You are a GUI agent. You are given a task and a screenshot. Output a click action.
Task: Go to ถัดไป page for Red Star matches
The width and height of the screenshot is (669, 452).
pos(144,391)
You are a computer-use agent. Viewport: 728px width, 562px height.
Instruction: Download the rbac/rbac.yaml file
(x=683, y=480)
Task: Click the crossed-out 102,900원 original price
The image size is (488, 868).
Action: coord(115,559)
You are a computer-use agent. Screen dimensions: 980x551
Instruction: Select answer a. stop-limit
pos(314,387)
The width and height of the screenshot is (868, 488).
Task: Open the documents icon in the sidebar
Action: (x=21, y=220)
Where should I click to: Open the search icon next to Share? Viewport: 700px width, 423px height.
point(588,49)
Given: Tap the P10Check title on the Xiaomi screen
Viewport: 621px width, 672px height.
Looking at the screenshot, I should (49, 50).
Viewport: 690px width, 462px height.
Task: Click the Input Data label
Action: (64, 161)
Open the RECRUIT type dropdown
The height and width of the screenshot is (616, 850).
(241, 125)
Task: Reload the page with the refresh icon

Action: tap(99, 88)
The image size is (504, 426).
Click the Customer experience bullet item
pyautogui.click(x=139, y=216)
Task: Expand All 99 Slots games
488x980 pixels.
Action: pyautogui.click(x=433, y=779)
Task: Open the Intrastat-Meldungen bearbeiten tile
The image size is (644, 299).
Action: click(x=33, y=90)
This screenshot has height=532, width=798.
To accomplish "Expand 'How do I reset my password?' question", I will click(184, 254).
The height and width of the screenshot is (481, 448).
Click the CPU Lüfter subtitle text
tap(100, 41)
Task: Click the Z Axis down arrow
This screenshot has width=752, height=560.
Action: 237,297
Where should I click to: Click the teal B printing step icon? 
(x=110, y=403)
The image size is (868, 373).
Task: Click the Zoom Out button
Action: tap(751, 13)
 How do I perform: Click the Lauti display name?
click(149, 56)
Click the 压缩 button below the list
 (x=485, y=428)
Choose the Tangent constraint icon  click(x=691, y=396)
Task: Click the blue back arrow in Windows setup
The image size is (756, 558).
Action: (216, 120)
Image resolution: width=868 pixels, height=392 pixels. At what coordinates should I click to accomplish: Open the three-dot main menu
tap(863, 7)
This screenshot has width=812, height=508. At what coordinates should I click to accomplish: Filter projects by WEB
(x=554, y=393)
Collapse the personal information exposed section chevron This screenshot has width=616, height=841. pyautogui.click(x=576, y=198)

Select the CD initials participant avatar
##############################
* _EXERCISE_
Extract each line of the records above that contains the word "Viewport", and reproduce every such line in full.

* _EXPECTED ANSWER_
You are a computer-use agent. Viewport: 728px width, 562px height.
Where should I click to: Open the search icon next to Share? Viewport: 700px width, 423px height.
Viewport: 621px width, 672px height.
Viewport: 690px width, 462px height.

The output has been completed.